EXTRACTED TEXT ▸

#####

UC Benchmark Template

A reproducible machine learning pipeline for time series classification on the UCR Time Series Archive.

Project Organization

├── LICENSE            <- Open-source license if one is chosen
├── Makefile           <- Makefile with convenience commands like `make data` or `make train`
├── README.md          <- The top-level README for developers using this project.
├── data
│   ├── external       <- Data from third party source - UCRBenchmark_2018.zip and its metadata file
│   ├── interim        <- Intermediate data that has been transformed.
│   ├── processed      <- The final, canonical data sets for modeling.
|   │   ├── raw_splits <- fixed labels and dropped nans in original train/test split from unzipped folders
|   │   ├── kan        <- tarin/validation/test split
|   │   └── mlp        <- train/test split
│   ├── results        <- Results produced after training and evaluation.
│   └── raw            <- Original, immutable data dump.
│
├── docs               <- A default mkdocs project; see www.mkdocs.org for details
│
├── models             <- Trained and serialized models
│   ├── inceptiontime  <- Saved InceptionTime models
│   ├── kan            <- Saved Kolmogorov–Arnold Network models
│   └── mlp            <- Saved MLP models
│
│
├── pyproject.toml     <- Project configuration file with package metadata for 
│                         ucr_benchmark_template and configuration for tools like black
│
├── references         <- Data dictionaries, manuals, and all other explanatory materials.

#####

SOURCE DATA ▸
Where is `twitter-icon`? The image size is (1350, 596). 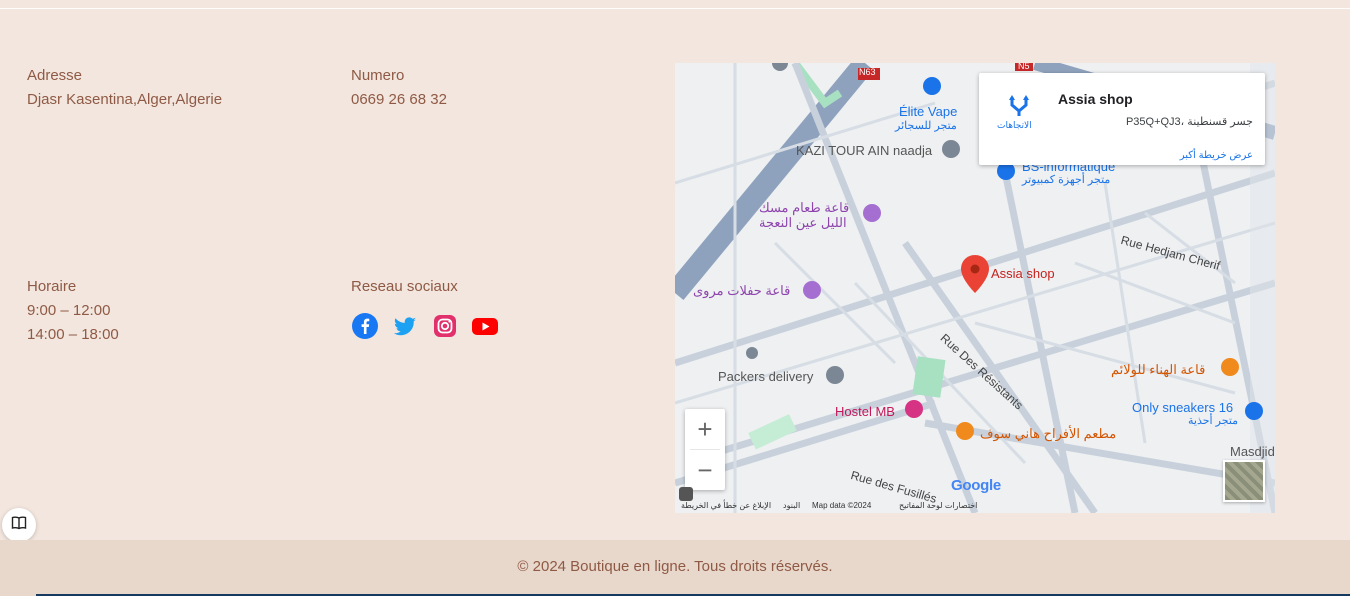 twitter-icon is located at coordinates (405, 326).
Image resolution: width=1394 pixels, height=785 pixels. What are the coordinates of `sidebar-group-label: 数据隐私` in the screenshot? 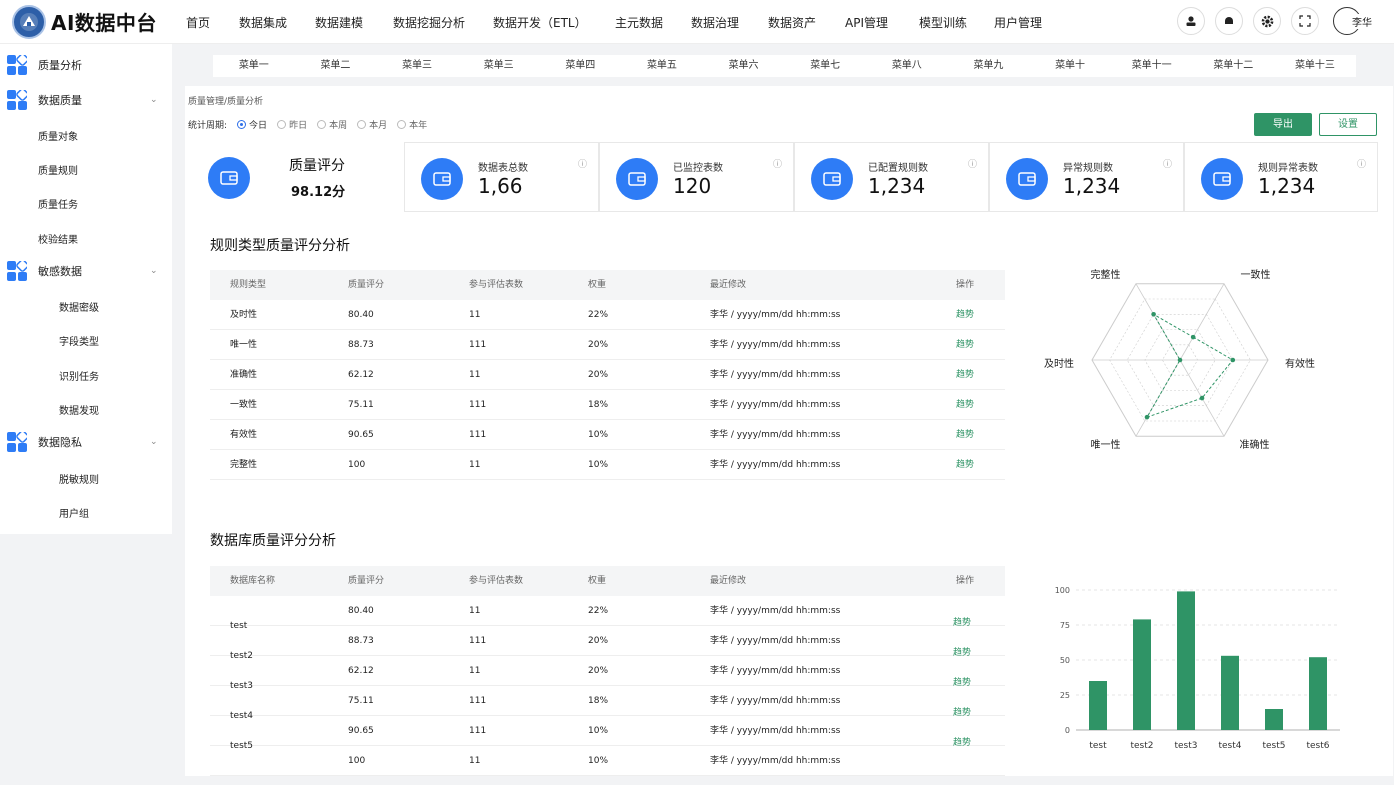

#####

WHAT THE TASK ASKS ▸
Can you reproduce the whole project README above, word for word? The data here comes from a separate source.

RESPONSE TO THE EXERCISE ▸
UC Benchmark Template

A reproducible machine learning pipeline for time series classification on the UCR Time Series Archive.

Project Organization

├── LICENSE            <- Open-source license if one is chosen
├── Makefile           <- Makefile with convenience commands like `make data` or `make train`
├── README.md          <- The top-level README for developers using this project.
├── data
│   ├── external       <- Data from third party source - UCRBenchmark_2018.zip and its metadata file
│   ├── interim        <- Intermediate data that has been transformed.
│   ├── processed      <- The final, canonical data sets for modeling.
|   │   ├── raw_splits <- fixed labels and dropped nans in original train/test split from unzipped folders
|   │   ├── kan        <- tarin/validation/test split
|   │   └── mlp        <- train/test split
│   ├── results        <- Results produced after training and evaluation.
│   └── raw            <- Original, immutable data dump.
│
├── docs               <- A default mkdocs project; see www.mkdocs.org for details
│
├── models             <- Trained and serialized models
│   ├── inceptiontime  <- Saved InceptionTime models
│   ├── kan            <- Saved Kolmogorov–Arnold Network models
│   └── mlp            <- Saved MLP models
│
│
├── pyproject.toml     <- Project configuration file with package metadata for 
│                         ucr_benchmark_template and configuration for tools like black
│
├── references         <- Data dictionaries, manuals, and all other explanatory materials.